Kristen Maxwell: At SXSW 2 years ago i asked Warren Spector about Ultima V’s ethical/political underpinnings and why we don’t see that kind of allegorical use of the medium… he copped out and said that games shouldn’t teach an agenda. Neil Stephenson did a similar dodge at GDC Austin this year when i asked him about the lack of subversive lessons in games (his book Diamond Age is about the transformative power of a subversively-themed game/learning device a poor girl accidentally receives). He said that it wasn’t in games’ interest to promote such an ideology.
Matthew Weise: There is no such thing as a game that has no ideological underpinnings. Politics are everywhere, especially in places where we pretend there are not.
Maxwell: Their dismissal said to me “we’d rather everyone remain ignorant of what thee games are teaching than take responsibility for it”

By contrast, Bart Simon of Concordia’s TAG writes, “Is that really the response to the situated morality of action that we want to take as game designers… to ‘make players see and feel what’s right’? Do we really want to come off being so paternalistic? Not just in interviews but in the actual design?”

While Simon proceeds to argue for a “label on the box” (“this game is designed to make players see and feel what’s right …according to the designer”), Maxwell and Weise point out that authorial values are embedded into games whether we like it or not (and whether we know it or not). Game developers create worlds in which, by design of the rules, what is ‘right’ and ‘wrong’ is at least suggested or incentivized if not enforced. This doesn’t take volition or free choice out of the hands of the player – at a minimum, players can always (rage) quit – but it certainly argues against the idea that developers can claim moral neutrality when they create their games. Unconsciousness, perhaps, or ignorance – but not neutrality.

But what of the project of moral education itself? Simon jumps to a critique of how Chen realized the moral vision of Journey:

The fact remains that while Journey is a fairly ‘on the rails’ experience in which one sometimes gets the feeling of being railroaded (I did ‘ooh’ and ‘ah’ and shed a tear all at the right moments I assure you) the opposite condition of some mythical realm of free choice and even handed moral deliberation most certainly does not exist.

Elsewhere, Sam Gilbert agreed that “it’s not really a moral game if you don’t have a choice in the matter. The multiplayer interaction is really sweet and pleasant, and you feel good about yourself and about others when you’re able to help each other, but it’s pleasant because it’s extremely limited. There are no moral dilemmas or sacrifices involved–you’re just sort of forced to be nice to each other.”

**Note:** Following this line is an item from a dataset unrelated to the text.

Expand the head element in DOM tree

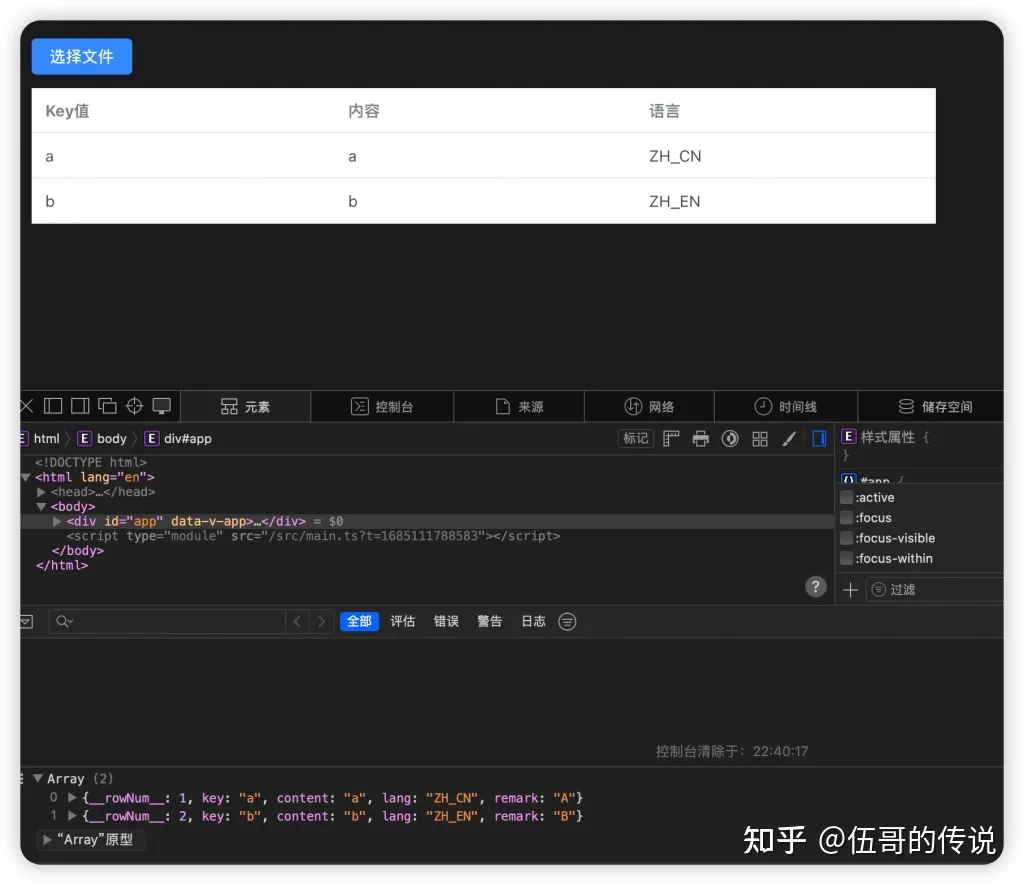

And thus emerges the ongoing tension between character education (instilling desirable habits) and moral education (deepening moral reasoning). Having not played Journey, for want of a PS3, I can’t personally evaluate whether it succeeds as a character education tool. If you walk away “feel[ing] good about yourself and about others,” then perhaps it does. But the lack of moral choice in the game would detract from its value in moral learning, except perhaps as a foil for discussion (as in this blog post!).

To flip this conversation around… character education seems to be the more intuitive way to think about video game (im)morality, at least among laypeople. Many of the critiques of violence in games concern themselves with how players repeatedly perform bad acts, rather than whether they’re making immoral or unethical decisions within a biased system. I wrote about this with Prof. Scott Seider several years ago.

Jenova Chen on morality in games

The Joystiq Show #028 pulls off a coup of an interview of Jenova Chen, who offers some pretty profound thoughts in response to Alexander Sliwinski’s “So what did you learn from creating Journey?” question. The answer, basically, is that he discovered some possible truths about the interrelationship between morality and the systems within which we operate:

So my biggest lesson learned is that human behavior may appear to be a bad moral behavior, but it’s not really their fault; they’re just following their instinct. It is the designer who creates the system who has the responsibility to moderate the right behavior you want. By providing feedback for the things you want to see and by providing zero feedback on the things you don’t want to see, you can actually quite control the moral value in the game…. It’s really the system that’s defining the people’s behavior, rather than that person himself is better or worse.

Full transcript follows…
Continue reading

Games, Badges and Learning

David Theo Goldberg’s recent post, Badges for Learning: Threading the Needle Between Skepticism and Evangelism, is a worthwhile overview of the current thinking on what role “badges” might play in promoting better learning. He summarizes the debate within the learning sciences over badges as the age-old conflict between Kantianism and utilitarianism and tries to strike a middle ground:

Badges in short are a means to enable and extend learning. They need not be behavioral lures so much as symbols of achievement, expressions of recognized capacity otherwise overlooked. As with any means they can be mistaken for ends in themselves, but there is nothing intrinsic to badging that will inevitably make them so. And dismissing them out of court because they just might motivate learning for questionable reasons, as Cathy Davidson rightly suggests, is to do so at the peril of a good deal of learning they do well to prompt, promote, even proliferate.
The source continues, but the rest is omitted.